In sum, it can be concluded that the antimicrobial properties of EO are essentially connected to their chemical composition; the highest antibacterial activity is demonstrated by phenolic compounds such as Carvacrol, Thymol, and Eugenol [86,87]. This would strongly explain the results we obtained; indeed, the most significant antibacterial activity reported was the one with the highest phenol levels, namely Thyme EO and its 74.40% phenolic compounds mainly represented by Carvacrol (73.03%).

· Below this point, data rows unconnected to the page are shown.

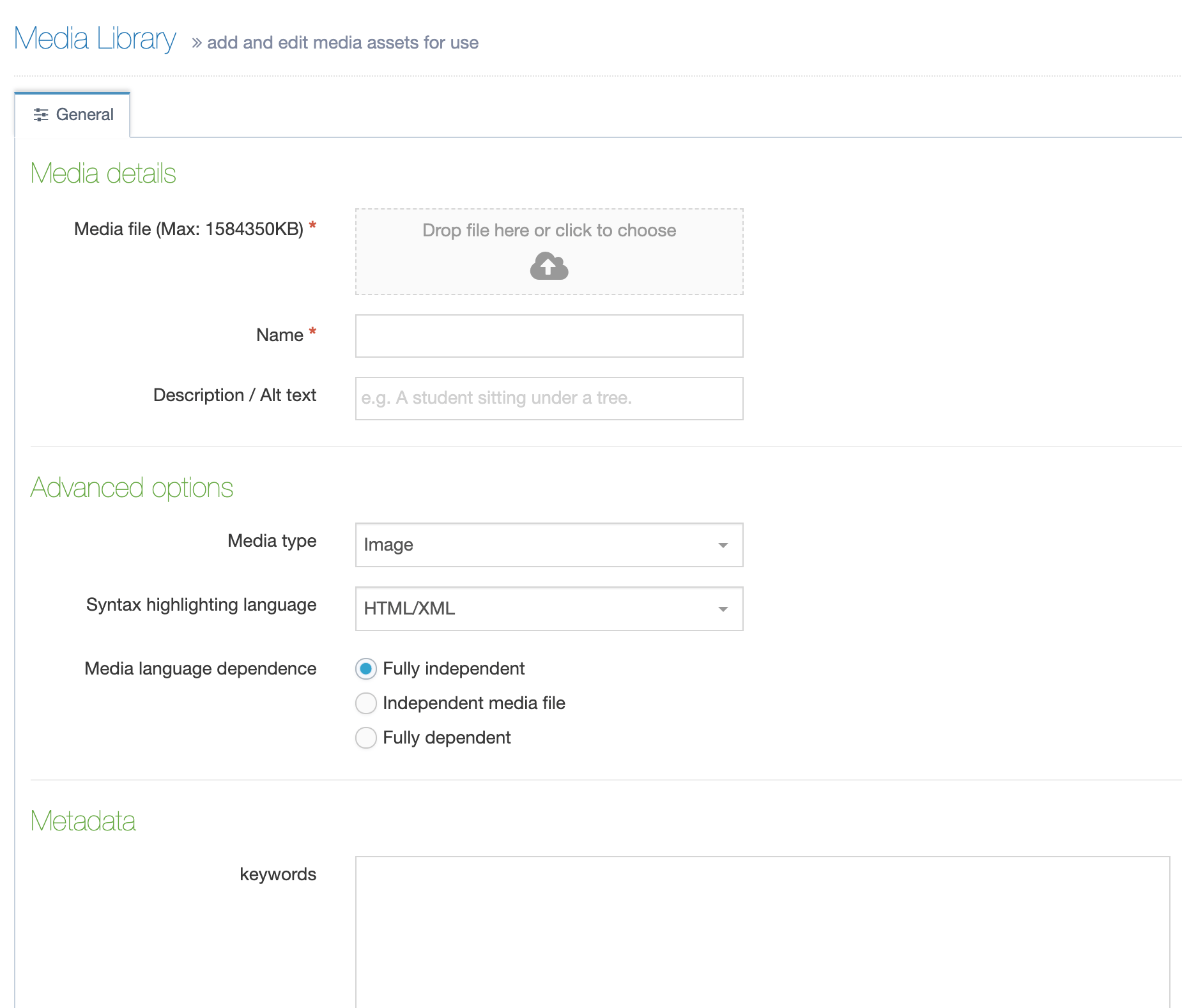
Task: Click the 'keywords' field label
Action: point(278,874)
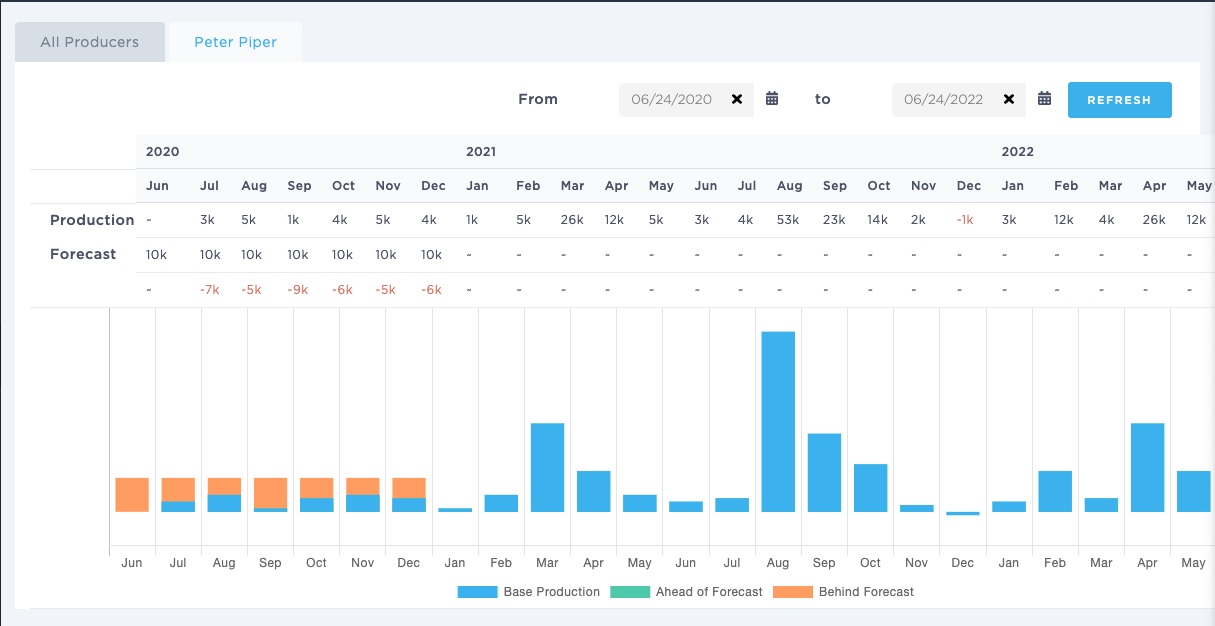Screen dimensions: 1215x626
Task: Click the April 2022 production bar
Action: click(x=1147, y=467)
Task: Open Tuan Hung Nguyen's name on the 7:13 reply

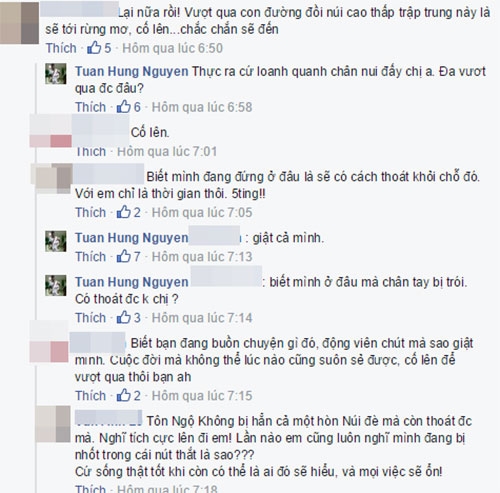Action: 132,238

The mechanism of action of Carvacrol and Thymol, each on their side or in synergy, involves the disruption of the cell membrane and escape of cytoplasmic contents [88]. In E. coli, Carvacrol and Thymol provoke the depolarization and disintegration of the external membrane, liberating lipopolysaccharides and increasing the permeability of the cytoplasmic membrane [89,90]. Other studies, explaining even more the results we have obtained, rapported that, in addition to the ratio in which the main active constituents are present, the interactions between these and the minor constituents can also affect the antibacterial activity of EO; this is the case of p-cymen (whose level in Thyme were 9.99 %) which is not an efficient antimicrobial agent when used alone, but with Carvacrol and Thymol, it can potentiate the action of the EO to promoting the cytoplasmic membrane expansion and facilitating the antimicrobial action of these monoterpene phenols [90,91].

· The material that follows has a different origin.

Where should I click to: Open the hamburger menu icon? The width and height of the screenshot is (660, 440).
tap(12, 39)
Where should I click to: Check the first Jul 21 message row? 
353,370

As for Coriander EO, its antibacterial activity was reported by several authors [92,93], this antibacterial activity can be explained by its chemical composition whose major component proved to be Linalool (60.91%) and its complex interactions with different individual components [94-96], the antibacterial activity in question would be due to disrupting bacterial cell walls, inhibiting bacterial enzyme activity and suppressing translation of certain regulatory gene products [92]. More recently, a new antimicrobial peptide, namely “plantaricin CS” with broad antibacterial activity was isolated from the coriander leaf extract [97].

Conclusion

The present study has unfortunately confirmed the presence of an alarming ATB resistance, in Algeria, against E. coli in poultry farming, it has also demonstrated, in vitro, the antimicrobial action of two EOs, the EO of Thyme and that of Coriander, with a more pronounced antibacterial activity for Thyme EO, the results obtained are promising, in vivo study is necessary to validate the possibility of the use of EOs instead of ATBs.

Authors’ Contributions

NM performed the fieldwork, collected the samples, isolated avian E. coli strains and determined their antimicrobial resistance profile, DH performed the aromatograms and highlighted the MICs, ND supervised the laboratory work, and LA read and approved the final manuscript. All authors have read and approved the final manuscript version.